## Work task
Whatever the records below say, write them all out exactly.
━━━ Records provided
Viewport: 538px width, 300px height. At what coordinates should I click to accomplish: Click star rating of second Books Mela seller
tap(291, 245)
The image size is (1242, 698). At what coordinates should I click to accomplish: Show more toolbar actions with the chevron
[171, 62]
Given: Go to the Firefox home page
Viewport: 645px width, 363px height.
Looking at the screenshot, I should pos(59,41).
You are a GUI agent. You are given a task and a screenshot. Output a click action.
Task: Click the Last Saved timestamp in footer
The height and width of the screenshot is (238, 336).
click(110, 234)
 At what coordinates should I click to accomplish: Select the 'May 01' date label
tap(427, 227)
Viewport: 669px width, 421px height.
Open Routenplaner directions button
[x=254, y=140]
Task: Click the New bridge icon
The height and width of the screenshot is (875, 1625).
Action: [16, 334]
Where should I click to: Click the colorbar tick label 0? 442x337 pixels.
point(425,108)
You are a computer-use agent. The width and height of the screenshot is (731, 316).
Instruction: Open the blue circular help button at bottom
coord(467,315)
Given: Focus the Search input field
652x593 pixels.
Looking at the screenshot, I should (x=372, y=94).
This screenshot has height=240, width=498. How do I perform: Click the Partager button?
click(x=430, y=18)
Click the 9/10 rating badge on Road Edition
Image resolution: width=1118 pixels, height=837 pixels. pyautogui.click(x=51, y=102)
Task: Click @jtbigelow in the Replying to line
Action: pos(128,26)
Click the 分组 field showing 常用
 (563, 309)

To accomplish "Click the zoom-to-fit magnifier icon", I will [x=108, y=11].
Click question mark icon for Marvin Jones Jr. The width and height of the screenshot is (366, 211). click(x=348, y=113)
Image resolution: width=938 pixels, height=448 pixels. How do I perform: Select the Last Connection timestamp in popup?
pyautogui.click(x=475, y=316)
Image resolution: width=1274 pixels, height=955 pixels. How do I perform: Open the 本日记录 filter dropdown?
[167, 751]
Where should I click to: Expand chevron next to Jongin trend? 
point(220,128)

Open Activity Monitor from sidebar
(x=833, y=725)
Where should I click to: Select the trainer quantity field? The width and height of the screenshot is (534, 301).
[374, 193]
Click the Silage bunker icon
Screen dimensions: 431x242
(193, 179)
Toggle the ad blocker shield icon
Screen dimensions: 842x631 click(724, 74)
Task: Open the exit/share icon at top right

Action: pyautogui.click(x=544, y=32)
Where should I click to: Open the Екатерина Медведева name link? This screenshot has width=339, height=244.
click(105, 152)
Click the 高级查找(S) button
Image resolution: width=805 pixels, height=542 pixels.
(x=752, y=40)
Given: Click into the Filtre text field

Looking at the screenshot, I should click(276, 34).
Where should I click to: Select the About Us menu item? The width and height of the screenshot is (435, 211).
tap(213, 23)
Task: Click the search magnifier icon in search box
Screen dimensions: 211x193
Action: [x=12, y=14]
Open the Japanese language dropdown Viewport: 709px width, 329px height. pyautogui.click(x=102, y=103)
━━━━━━
## Output for this task
Viewport: 538px width, 300px height. At what coordinates should I click to accomplish: Click star rating of second Books Mela seller
tap(291, 245)
The image size is (1242, 698). At what coordinates should I click to accomplish: Show more toolbar actions with the chevron
[171, 62]
Given: Go to the Firefox home page
Viewport: 645px width, 363px height.
Looking at the screenshot, I should pos(59,41).
You are a GUI agent. You are given a task and a screenshot. Output a click action.
Task: Click the Last Saved timestamp in footer
The height and width of the screenshot is (238, 336).
click(110, 234)
 At what coordinates should I click to accomplish: Select the 'May 01' date label
tap(427, 227)
Viewport: 669px width, 421px height.
Open Routenplaner directions button
[x=254, y=140]
Task: Click the New bridge icon
The height and width of the screenshot is (875, 1625).
Action: [16, 334]
Where should I click to: Click the colorbar tick label 0? 442x337 pixels.
point(425,108)
You are a computer-use agent. The width and height of the screenshot is (731, 316).
Instruction: Open the blue circular help button at bottom
coord(467,315)
Given: Focus the Search input field
652x593 pixels.
Looking at the screenshot, I should (x=372, y=94).
This screenshot has height=240, width=498. How do I perform: Click the Partager button?
click(x=430, y=18)
Click the 9/10 rating badge on Road Edition
Image resolution: width=1118 pixels, height=837 pixels. pyautogui.click(x=51, y=102)
Task: Click @jtbigelow in the Replying to line
Action: pos(128,26)
Click the 分组 field showing 常用
 (563, 309)

To accomplish "Click the zoom-to-fit magnifier icon", I will [x=108, y=11].
Click question mark icon for Marvin Jones Jr. The width and height of the screenshot is (366, 211). click(x=348, y=113)
Image resolution: width=938 pixels, height=448 pixels. How do I perform: Select the Last Connection timestamp in popup?
pyautogui.click(x=475, y=316)
Image resolution: width=1274 pixels, height=955 pixels. How do I perform: Open the 本日记录 filter dropdown?
[167, 751]
Where should I click to: Expand chevron next to Jongin trend? 
point(220,128)

Open Activity Monitor from sidebar
(x=833, y=725)
Where should I click to: Select the trainer quantity field? The width and height of the screenshot is (534, 301).
[374, 193]
Click the Silage bunker icon
Screen dimensions: 431x242
(193, 179)
Toggle the ad blocker shield icon
Screen dimensions: 842x631 click(724, 74)
Task: Open the exit/share icon at top right

Action: pyautogui.click(x=544, y=32)
Where should I click to: Open the Екатерина Медведева name link? This screenshot has width=339, height=244.
click(105, 152)
Click the 高级查找(S) button
Image resolution: width=805 pixels, height=542 pixels.
(x=752, y=40)
Given: Click into the Filtre text field

Looking at the screenshot, I should click(276, 34).
Where should I click to: Select the About Us menu item? The width and height of the screenshot is (435, 211).
tap(213, 23)
Task: Click the search magnifier icon in search box
Screen dimensions: 211x193
Action: [x=12, y=14]
Open the Japanese language dropdown Viewport: 709px width, 329px height. pyautogui.click(x=102, y=103)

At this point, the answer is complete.